▶ **THE INPUT**
┌──

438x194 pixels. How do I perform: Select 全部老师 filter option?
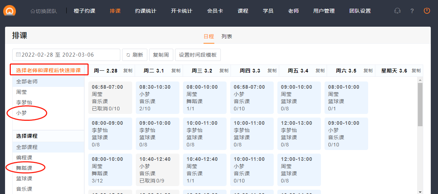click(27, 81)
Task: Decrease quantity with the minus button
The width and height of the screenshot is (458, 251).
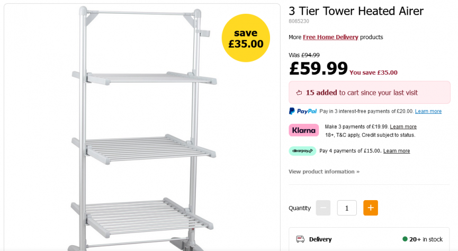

└──
┌──

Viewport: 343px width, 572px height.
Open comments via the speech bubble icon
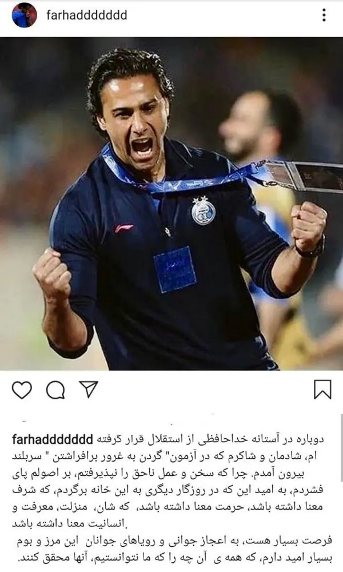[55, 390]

└──
┌──

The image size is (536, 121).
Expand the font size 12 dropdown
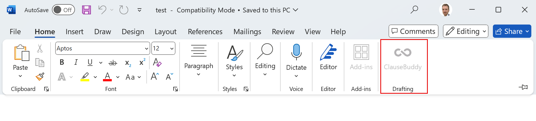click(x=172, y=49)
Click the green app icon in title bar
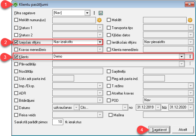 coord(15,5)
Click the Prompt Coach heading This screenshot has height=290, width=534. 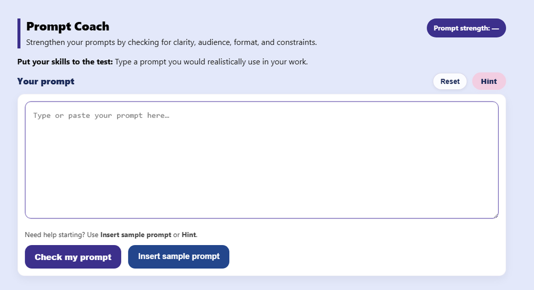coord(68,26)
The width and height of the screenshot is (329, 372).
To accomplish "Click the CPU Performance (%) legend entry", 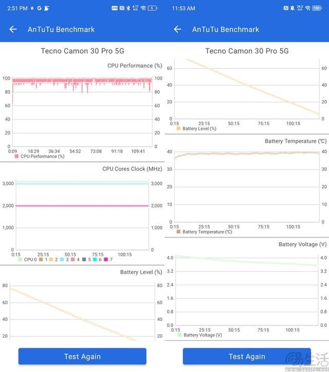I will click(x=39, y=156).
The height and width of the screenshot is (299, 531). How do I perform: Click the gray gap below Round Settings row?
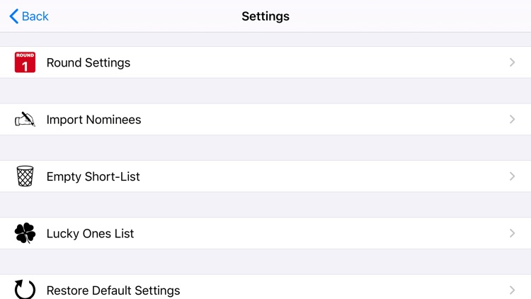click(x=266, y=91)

└──

▶ **ASSIGNMENT**
Copy the listing above exactly, but only from the line with "438x194 pixels. How" through the line with "The width and height of the screenshot is (458, 251).", including those two lines and excluding any picture.

▶ **EXERCISE OUTPUT**
438x194 pixels. How do I perform: Select 全部老师 filter option?
click(27, 81)
Task: Decrease quantity with the minus button
The width and height of the screenshot is (458, 251).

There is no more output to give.